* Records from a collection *
[Start of Attachment]

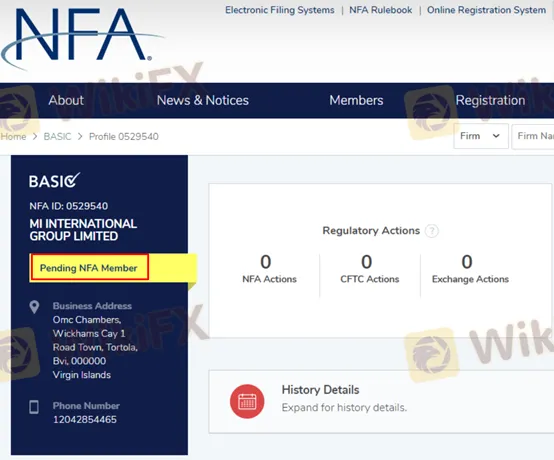Expand the History Details section
The width and height of the screenshot is (554, 460).
pos(381,401)
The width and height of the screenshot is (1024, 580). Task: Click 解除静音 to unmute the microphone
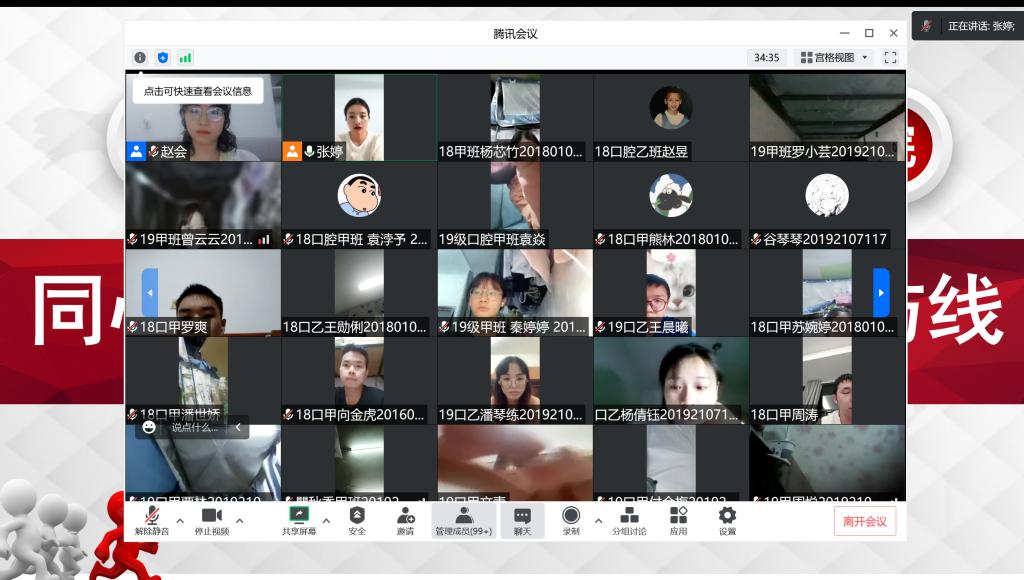pyautogui.click(x=152, y=520)
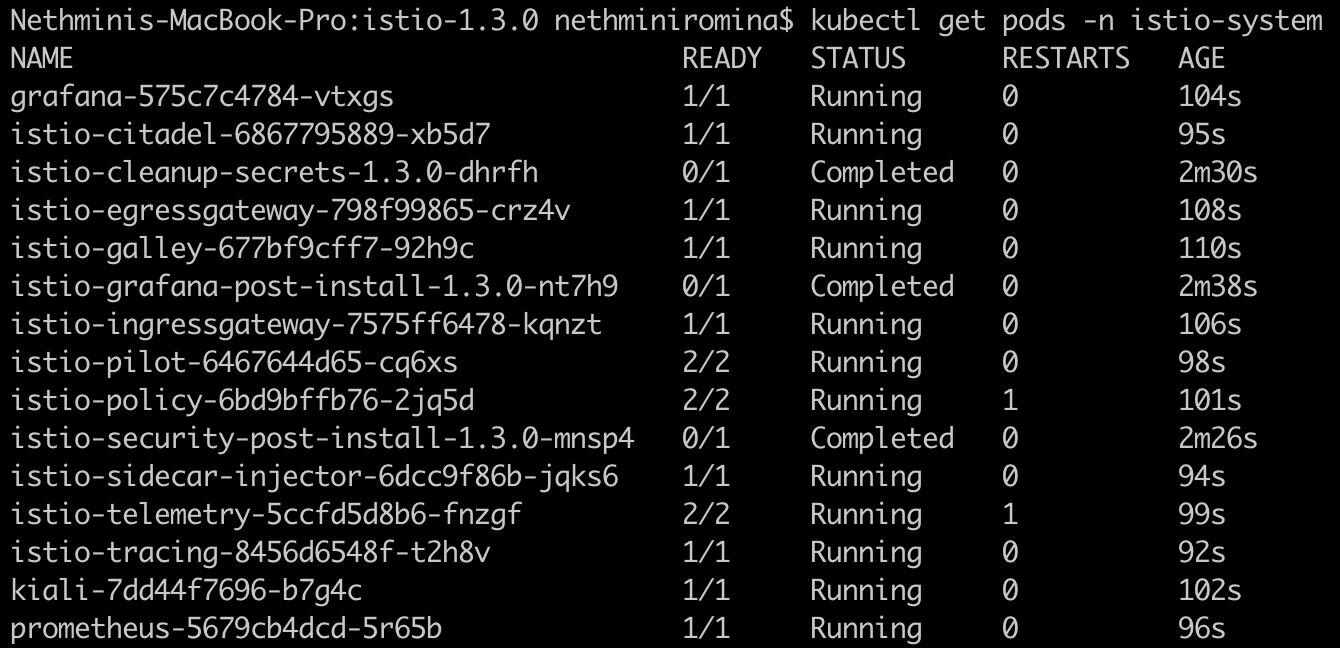1340x648 pixels.
Task: Select istio-ingressgateway-7575ff6478-kqnzt pod name
Action: coord(306,325)
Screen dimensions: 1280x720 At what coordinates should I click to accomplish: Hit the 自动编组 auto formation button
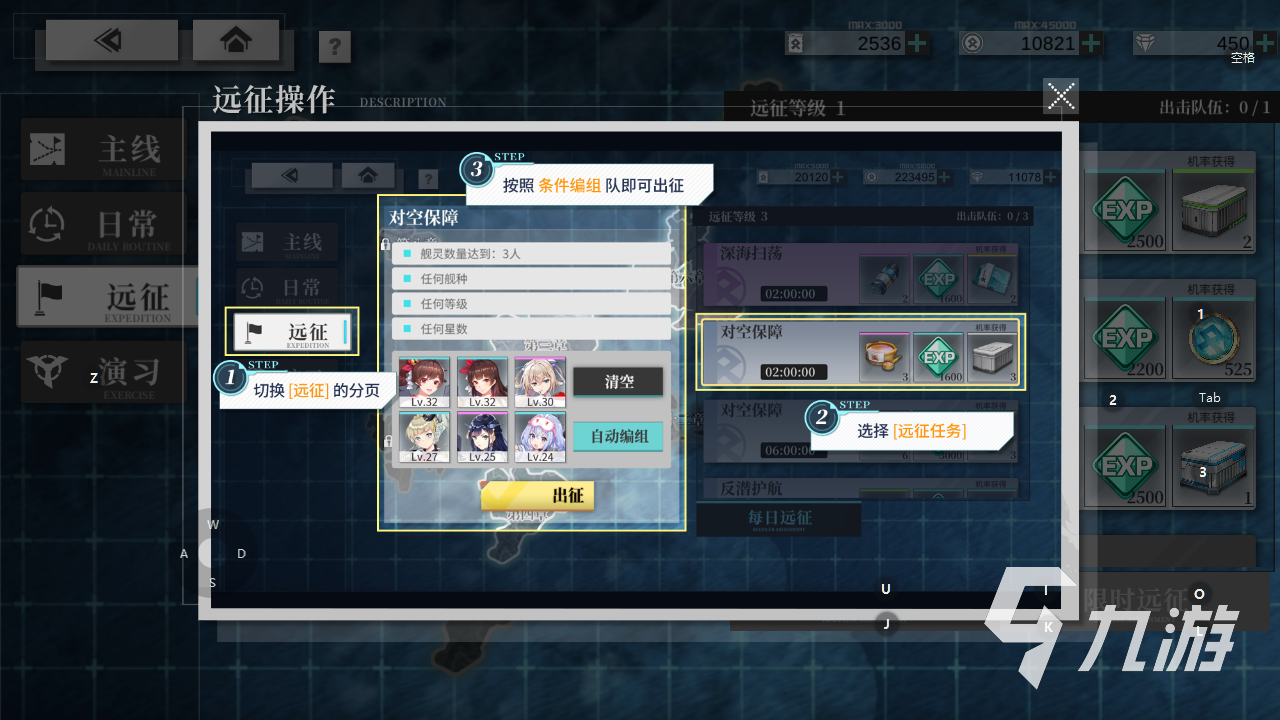pos(618,436)
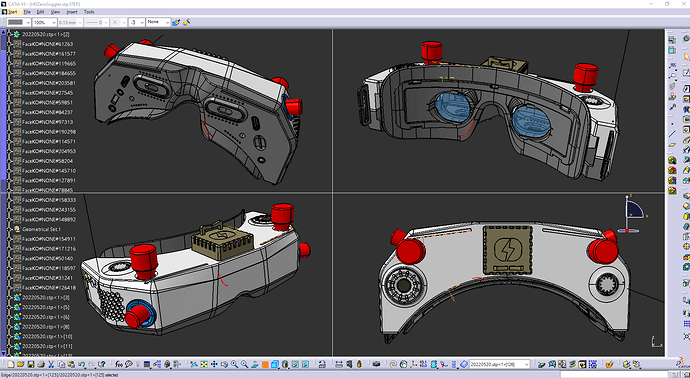Click the Cut scissors icon
The height and width of the screenshot is (378, 690).
pos(51,364)
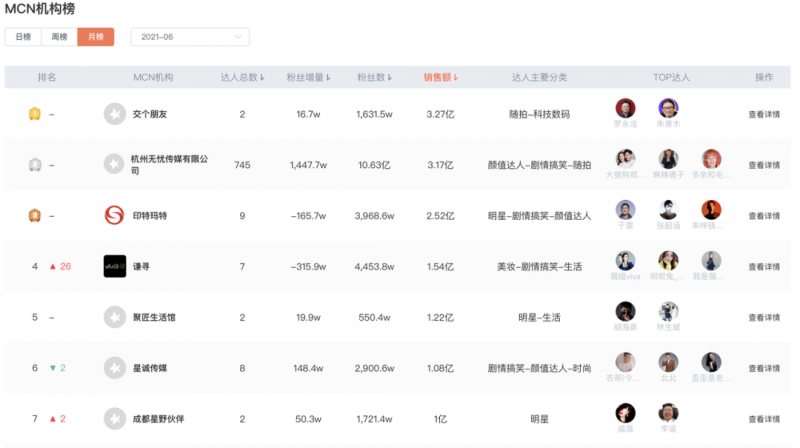This screenshot has width=800, height=448.
Task: Sort by 粉丝增量 column
Action: [308, 77]
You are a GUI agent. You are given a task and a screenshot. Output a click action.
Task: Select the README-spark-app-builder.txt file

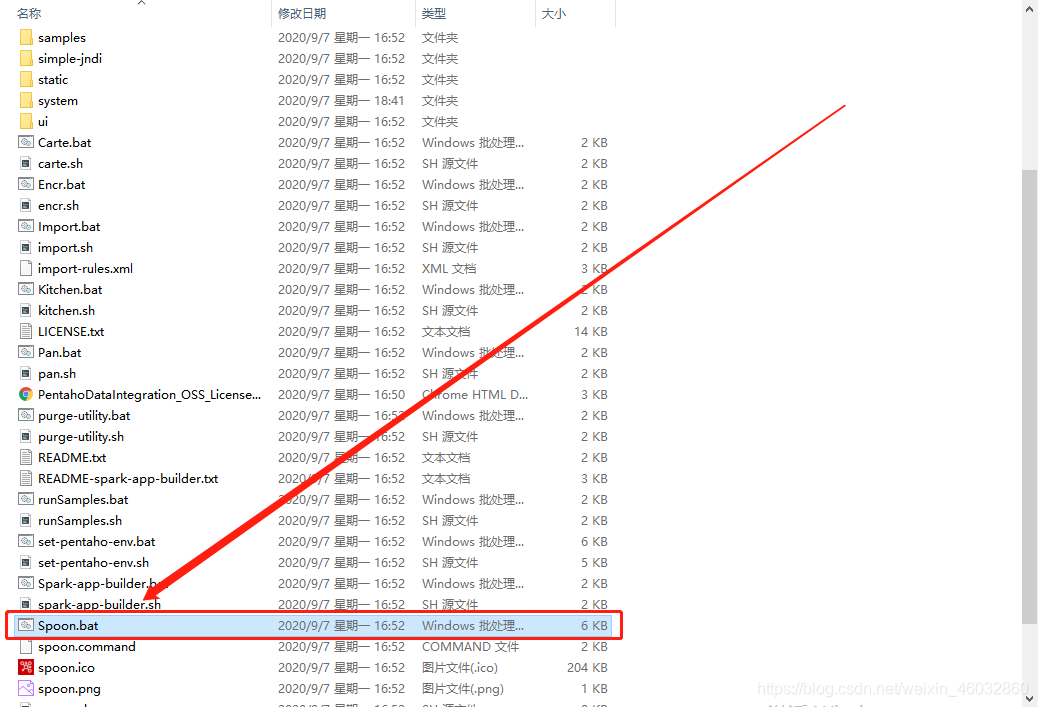tap(130, 478)
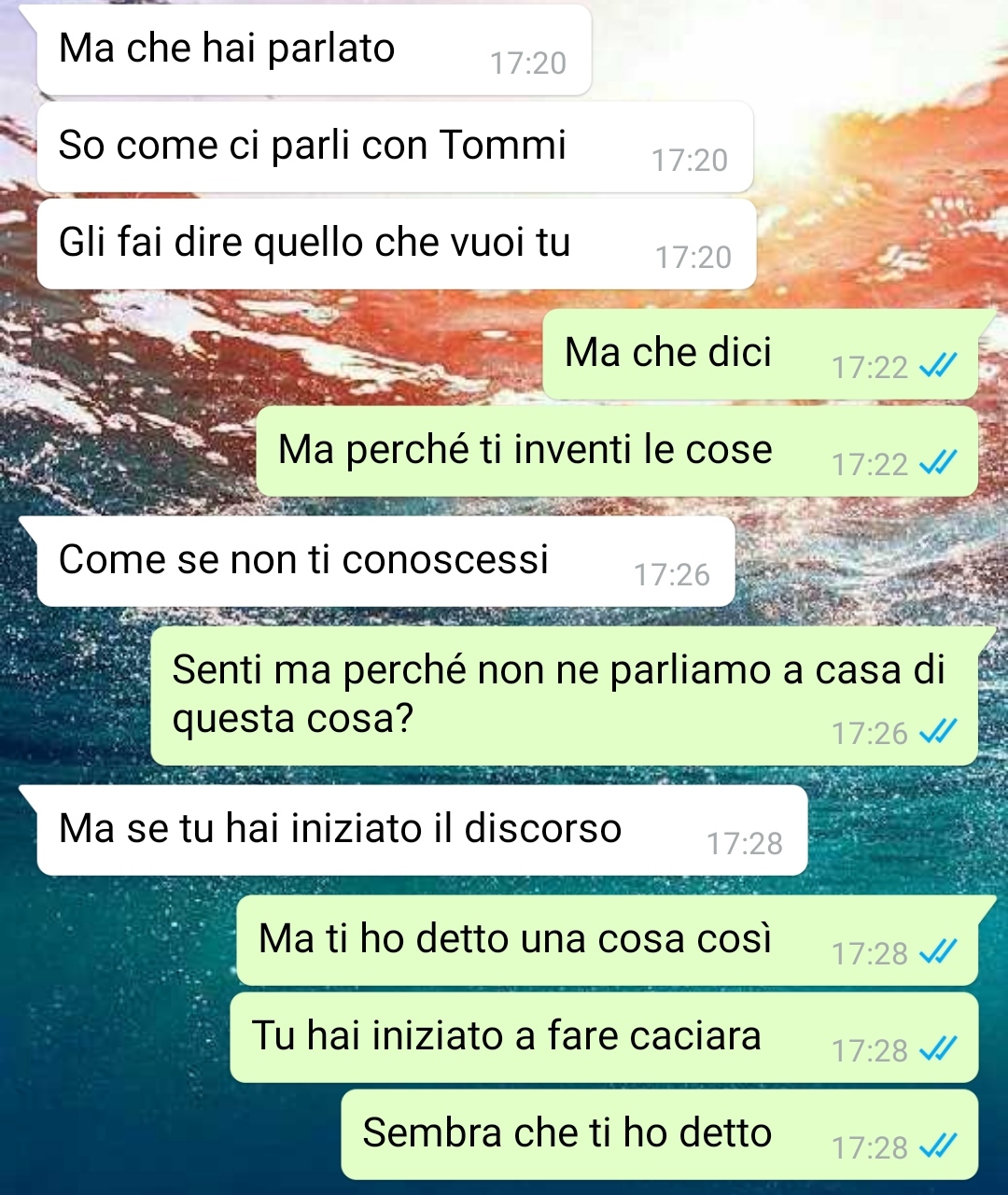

[End of Attachment]

* Your assignment *
Each line from the line containing "The width and height of the screenshot is (1024, 580)." through the last line above must be written out exactly, and every picture must be omitted.

* Result of the task *
The width and height of the screenshot is (1024, 580). Task: Click 解除静音 to unmute the microphone
pyautogui.click(x=152, y=520)
1340x648 pixels.
Task: Select istio-ingressgateway-7575ff6478-kqnzt pod name
Action: coord(306,325)
Screen dimensions: 1280x720 At what coordinates should I click to accomplish: Hit the 自动编组 auto formation button
pos(618,436)
Click the Cut scissors icon
The height and width of the screenshot is (378, 690).
pos(51,364)
This screenshot has width=800, height=448.
Task: Sort by 粉丝增量 column
Action: [308, 77]
You are a GUI agent. You are given a task and a screenshot. Output a click action.
Task: Select the README-spark-app-builder.txt file

tap(130, 478)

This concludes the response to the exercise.